# Task to carry out
Reproduce word for word the lines that begin with the line containing "You are a computer-use agent. This" and continue through the end of the lines below, with both ends included. Omit the pictures from your answer.

# Supplied material
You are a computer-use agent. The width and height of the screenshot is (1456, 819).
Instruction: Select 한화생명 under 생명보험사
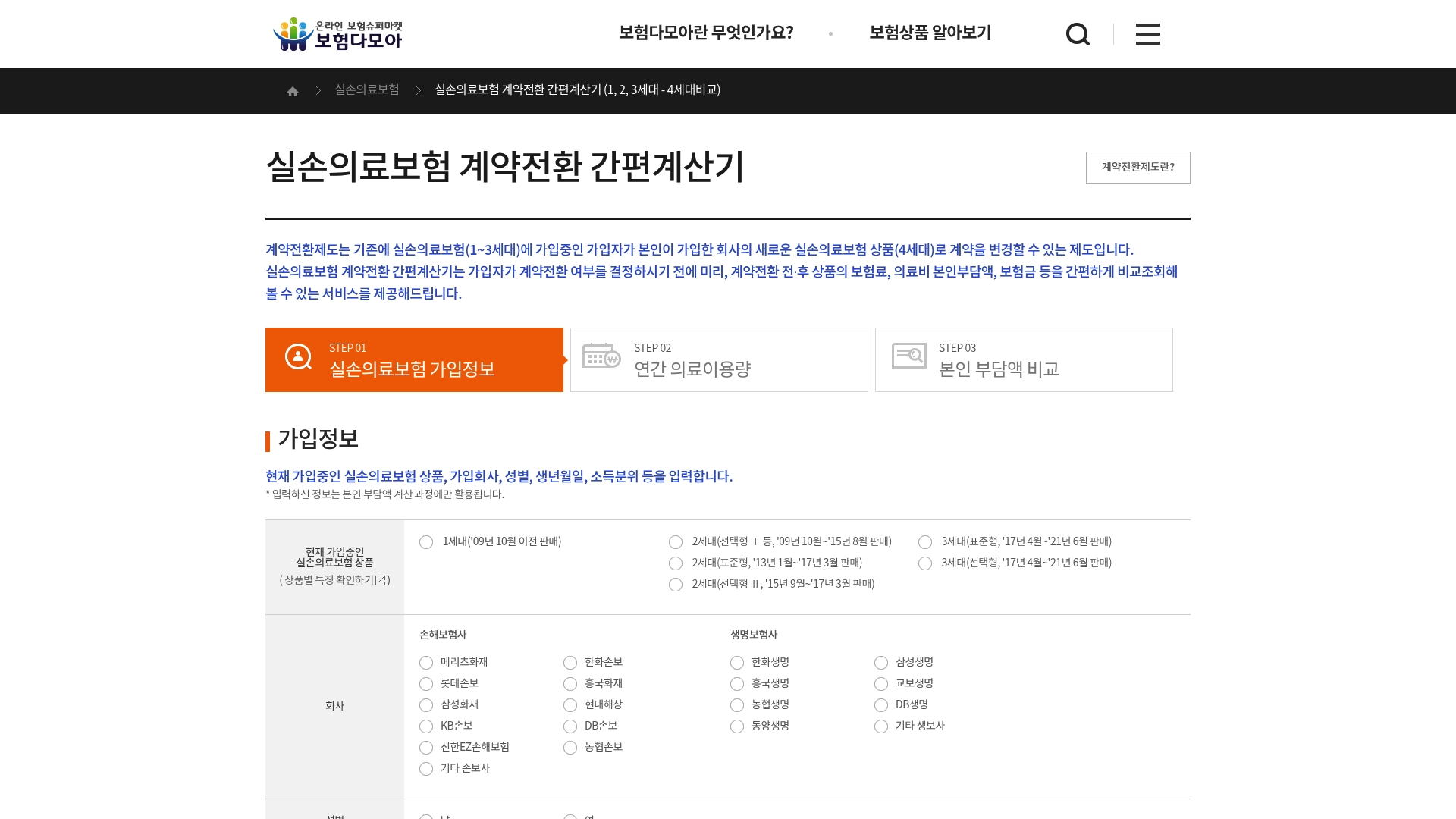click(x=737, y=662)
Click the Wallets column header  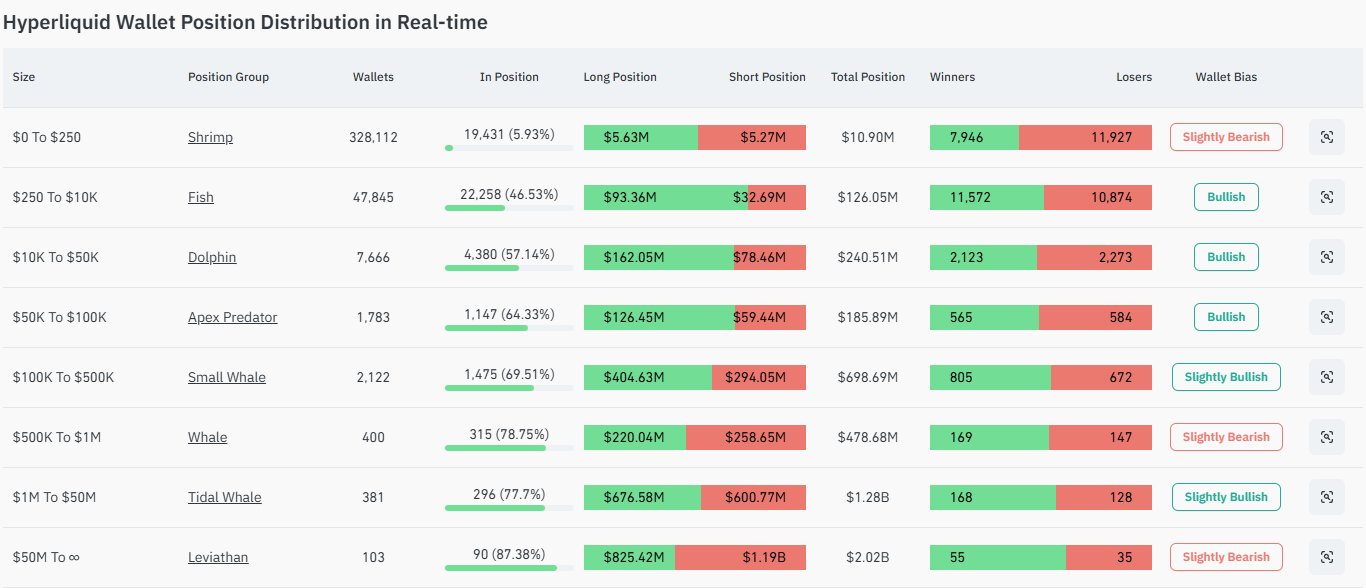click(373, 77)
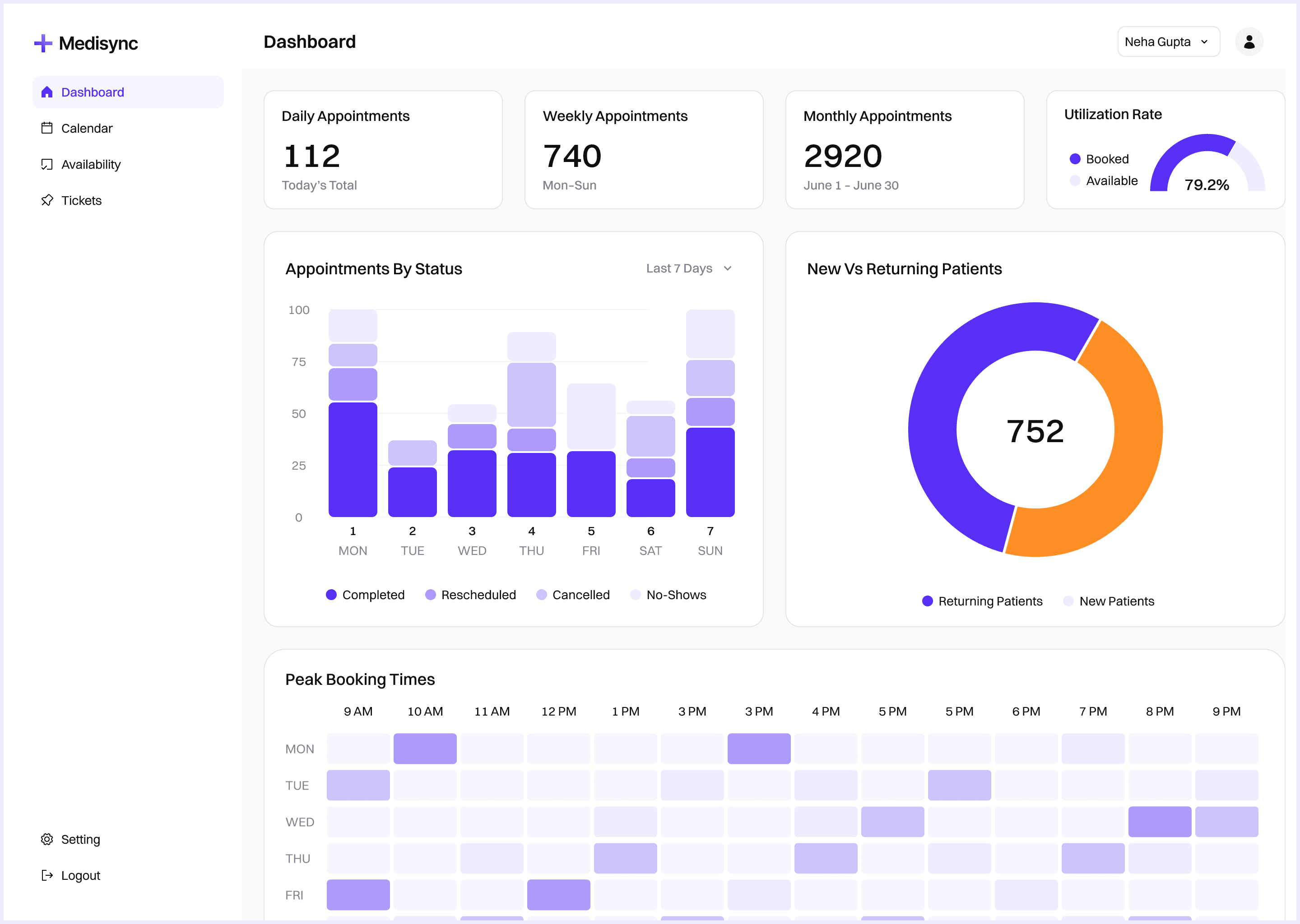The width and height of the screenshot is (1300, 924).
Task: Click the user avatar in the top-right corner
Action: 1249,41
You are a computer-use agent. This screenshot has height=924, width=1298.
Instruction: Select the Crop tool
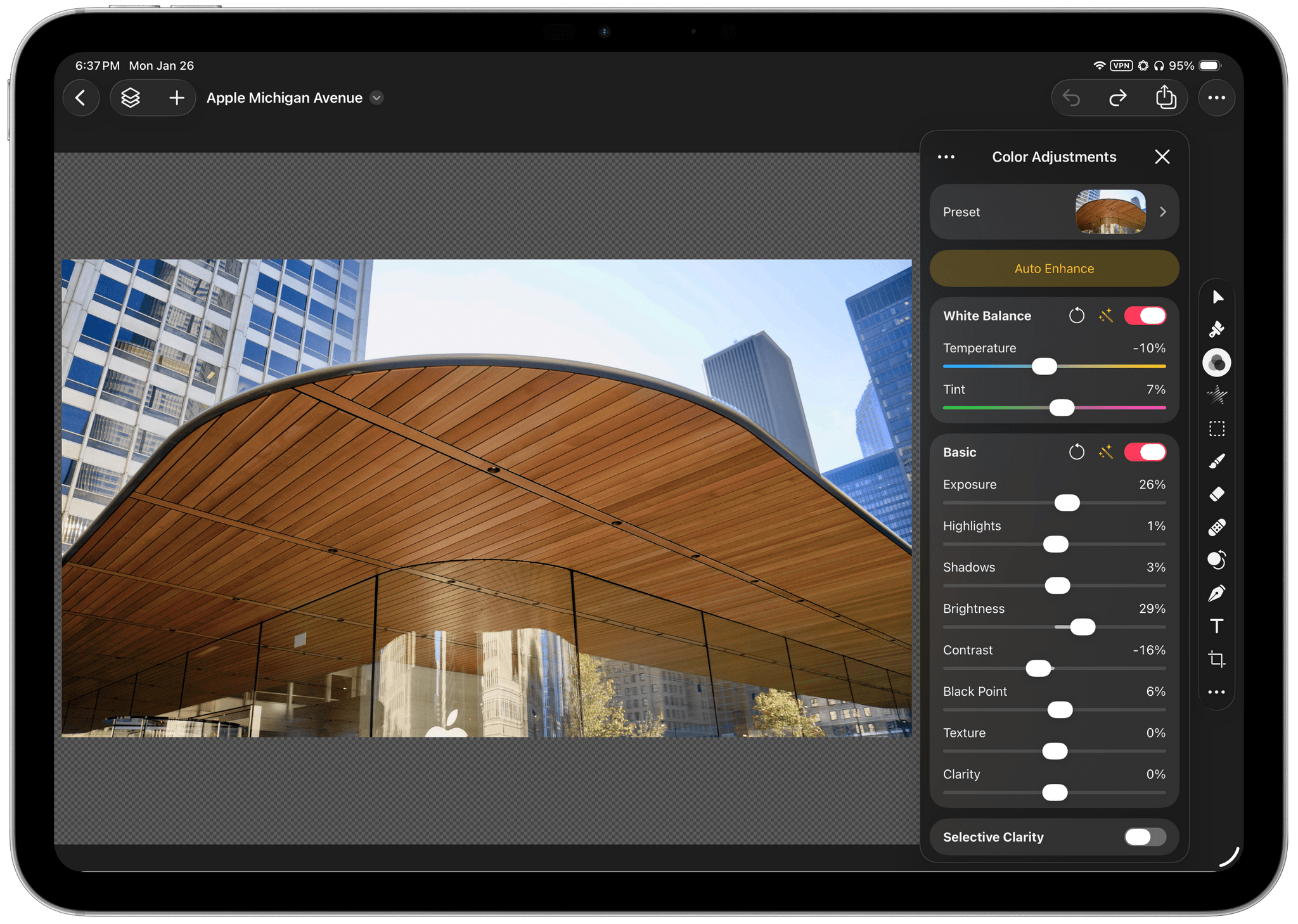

# Response
You are a computer-use agent. This screenshot has height=924, width=1298.
Instruction: Select the Crop tool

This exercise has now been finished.